その色の正体は言うまでもなく、この円筒の先にある丸窓——の、遥か向こうにある空である。
フェカはレンズから顔を外した。
「これは……何ですか?」
ふ——と、メロがまた笑う。
「これは、万華鏡だよ」
「マンゲキョーだあ?」
「知らないのかい、万華鏡」
「知ってる知ってる。キラキラするやつだろ。
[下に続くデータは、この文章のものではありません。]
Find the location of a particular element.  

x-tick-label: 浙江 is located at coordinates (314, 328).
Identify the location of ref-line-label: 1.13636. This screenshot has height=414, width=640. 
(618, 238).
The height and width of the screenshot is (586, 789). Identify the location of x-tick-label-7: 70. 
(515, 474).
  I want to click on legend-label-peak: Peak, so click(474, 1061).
見た事はねえけど」
これがかァ——とメッカは万華鏡を繁々と観察する。
「どう見てもボーエンキョーだろ」
「これは特殊なんだ。そこに箱があるだろう」
メロがフェカの背後を指で示す。そこには木箱が一つ、無造作に置かれていた。
木箱の中には、フェカの顔と同じくらいの大きさの円盤が三枚入っていた。
円盤の表は透けていて、裏面は半透明。三枚はそれぞれ違った色のきらきらした細かい粒が中に入っている。液体で満たしてあるようで、傾けると粒が舞い上がった。
「これは……?」
「万華鏡の——太い方の部分に溝があるだろう。横から入れてごらん」
フェカは指示されるまま、溝に円盤を一枚刺し込んだ。覗いてごらんとメロが言うのでフェカはレンズを覗き込む。
「わ……凄い」
幾つものきらきらとした浮遊物が筒の中の鏡面に反射して、縦横無尽に、様々な方向から視界に降り注ぐ。
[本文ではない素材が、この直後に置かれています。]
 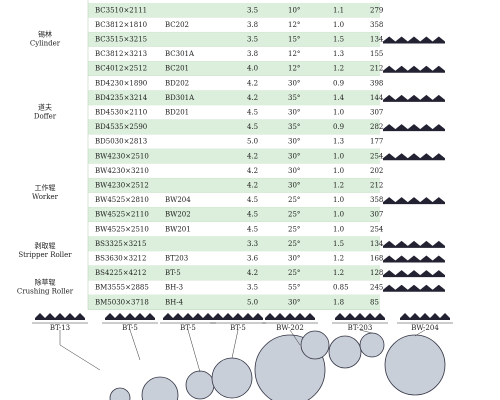 What do you see at coordinates (377, 40) in the screenshot?
I see `cell: 134` at bounding box center [377, 40].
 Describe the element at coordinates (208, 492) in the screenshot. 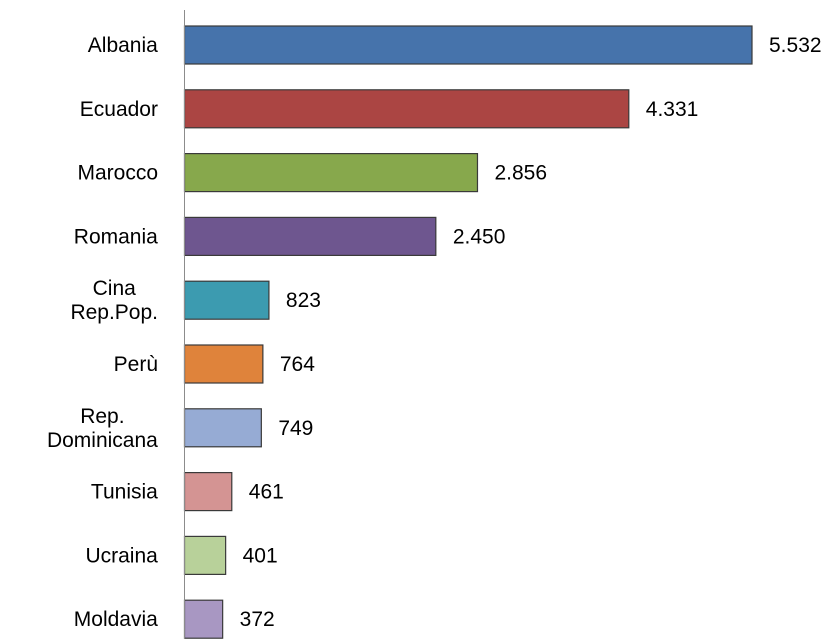

I see `bar-tunisia` at that location.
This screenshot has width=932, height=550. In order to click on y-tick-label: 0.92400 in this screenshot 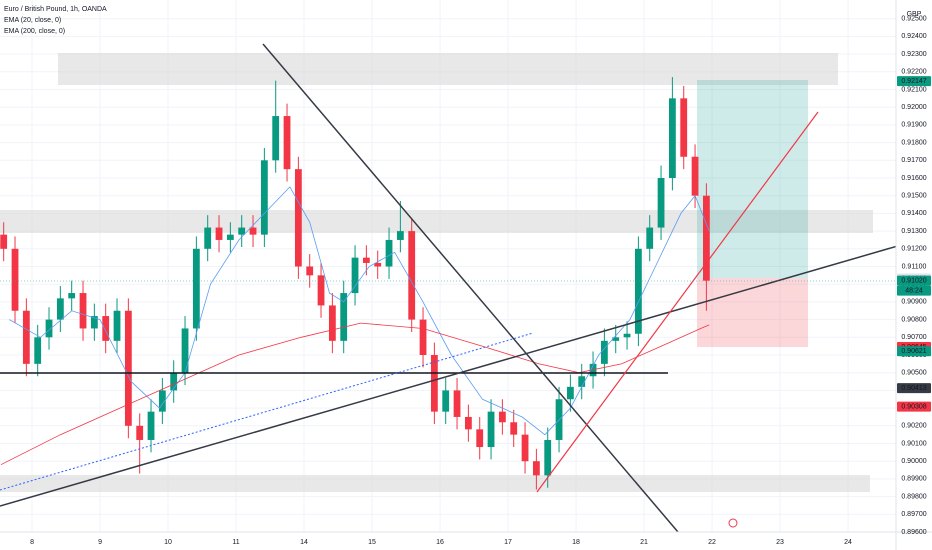, I will do `click(914, 36)`.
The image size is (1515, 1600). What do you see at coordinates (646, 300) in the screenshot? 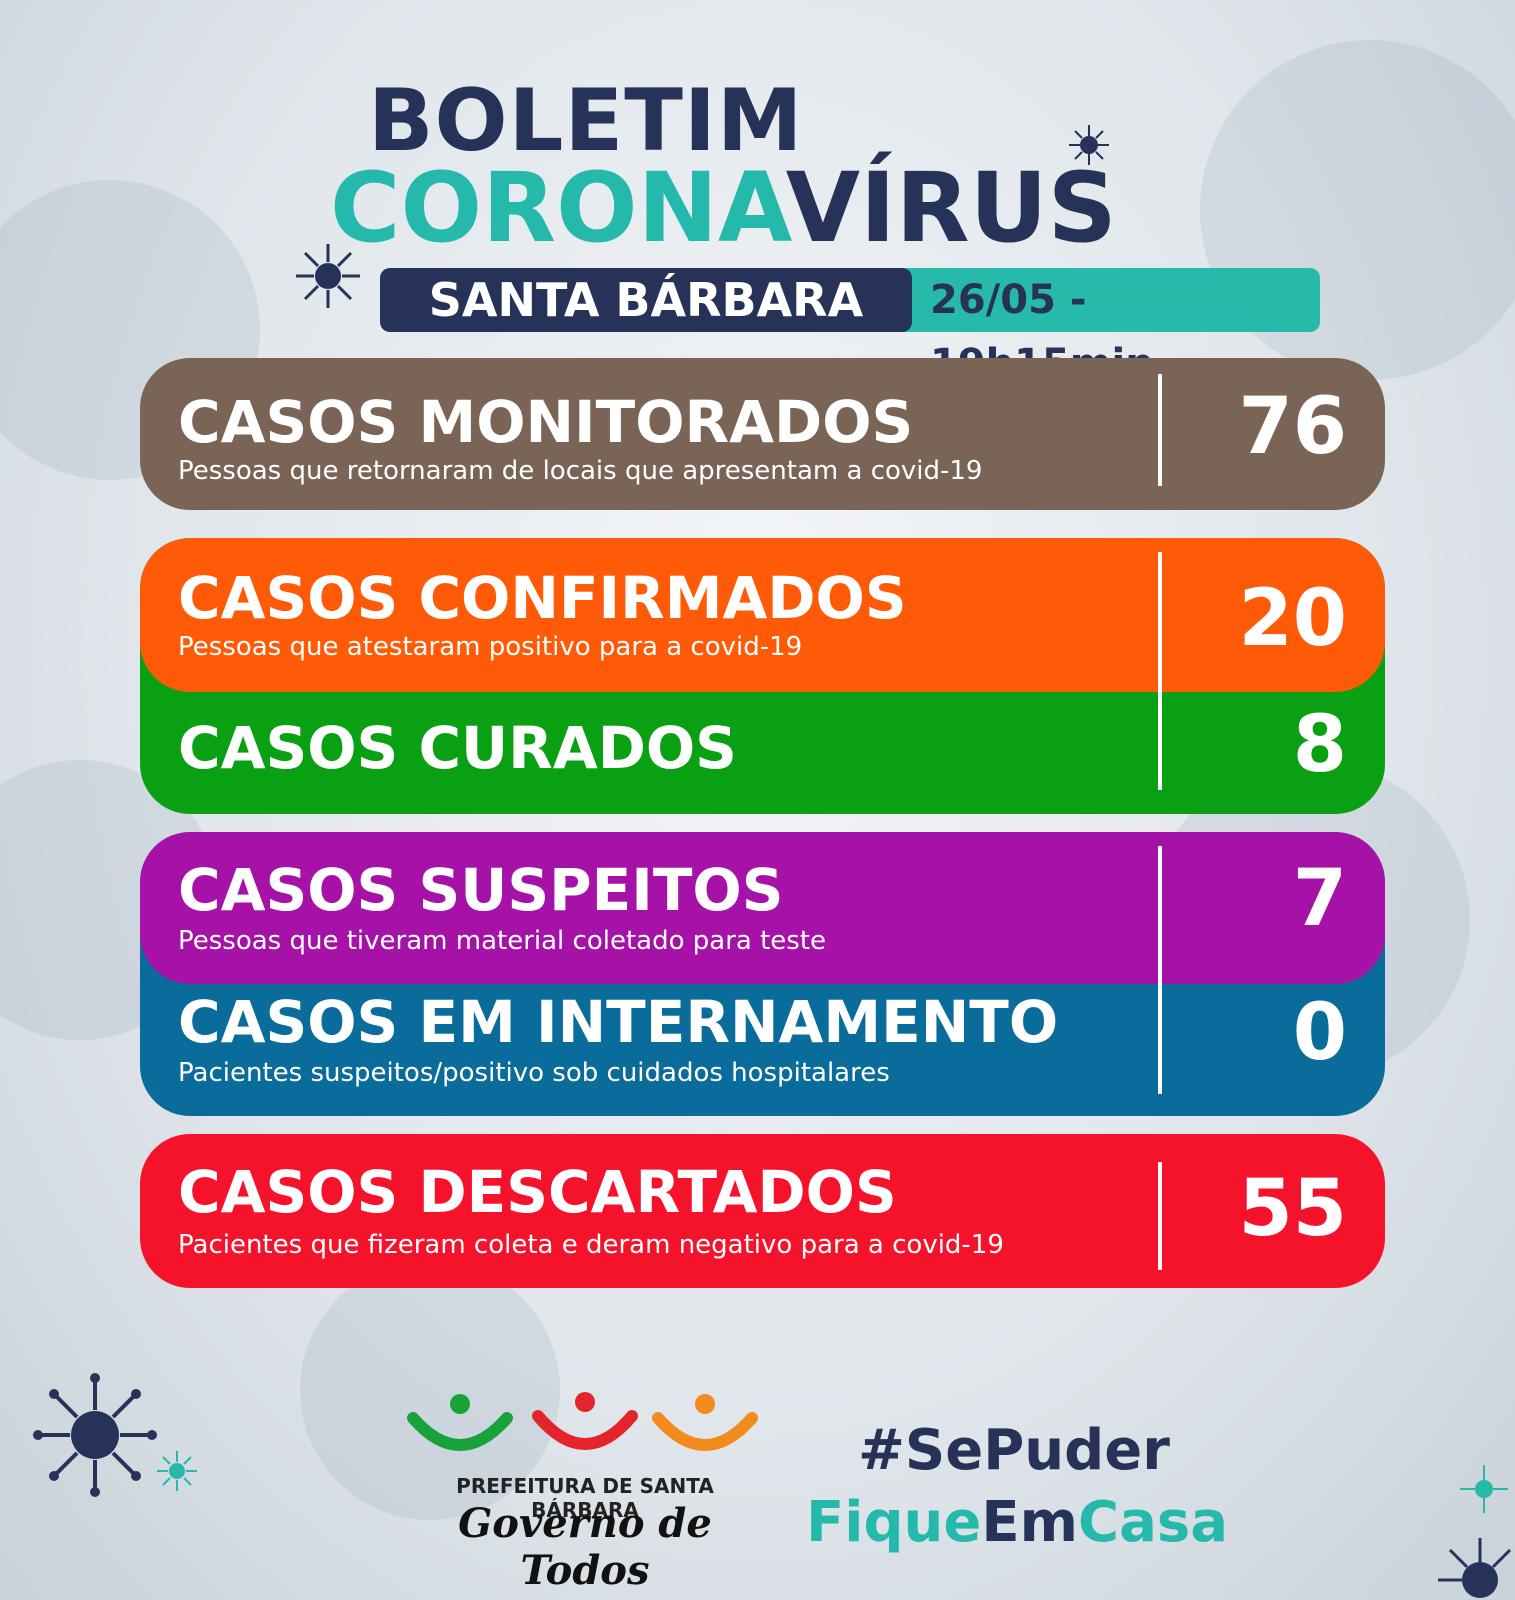
I see `city-badge: SANTA BÁRBARA` at bounding box center [646, 300].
それらはしかしすぐに勢いを弱め、やがて沈殿してしまった。
「右にハンドルがあるだろう」
「えっと……」
フェカはレンズを見続けながらハンドルの位置を探った。何かの出っ張りに指が触れる。
「これ、ですか?」
「そう。それをゆっくり回してごらん」
フェカはハンドルを回す。
すると視界に沈殿した粒がまた舞い上がり、今度は先ほどとは違ったバリエーションの動きで煌めき始めた。
「おい、次私にも見せてくれ」
「うん……」
本当はもう少し見ていたい気分だった。フェカが渋っていると、メロがメッカを呼んだ。
「その窓の蓋を下ろしてくれるかな」
「何で私なんだよ」
「そう言わずに。もっと面白いものが見られる。壁際に紐が有るだろう。それを引いてくれれば良い」
「ちぇー」
メッカは不承不承、窓の蓋を閉める。半球の屋根裏部屋が闇で満ちた。
「フェカ君」
闇が呼んだ。
「フェカ君はハンドルを充分に回したらそのまま手を離して。それから横のスイッチを点けてみて」
「え……あ、はい」
フェカは指示された手順を手探りで行い、最後にスイッチを押した。
途端。
万華鏡がぼんやりと光を放った。半球の天井に、煌めく星空が現れる。それらの星は縦横無尽に動き回り、突然現れたり消えたりする。
「これって……」
綺麗だろうと、メロが言った。
「これは万華鏡が透けて、中身を映し出しているのさ」
フェカが目で追っていた赤い煌めきが、円蓋の中心で消えた——かと思うと、次に青の煌めきが出現する。青が消えれば黄色に、黄色が漂うと銀色に交わった。
綺麗だ——とフェカはただ思った。
これほど綺麗なものを、フェカはこれまでに見た事が無かったと思う。
現実の夜空は、街の明かりが強すぎて、等級の高い僅かな星しか目視する事ができないのだ。例え満天の星空を端末機のスクリーンに映し出したって、ここまでの感動はないだろう。
「凄いね、メッカ」
「ああ。凄え」
凄えよ——メッカは何故か声のトーンを落として繰り返した。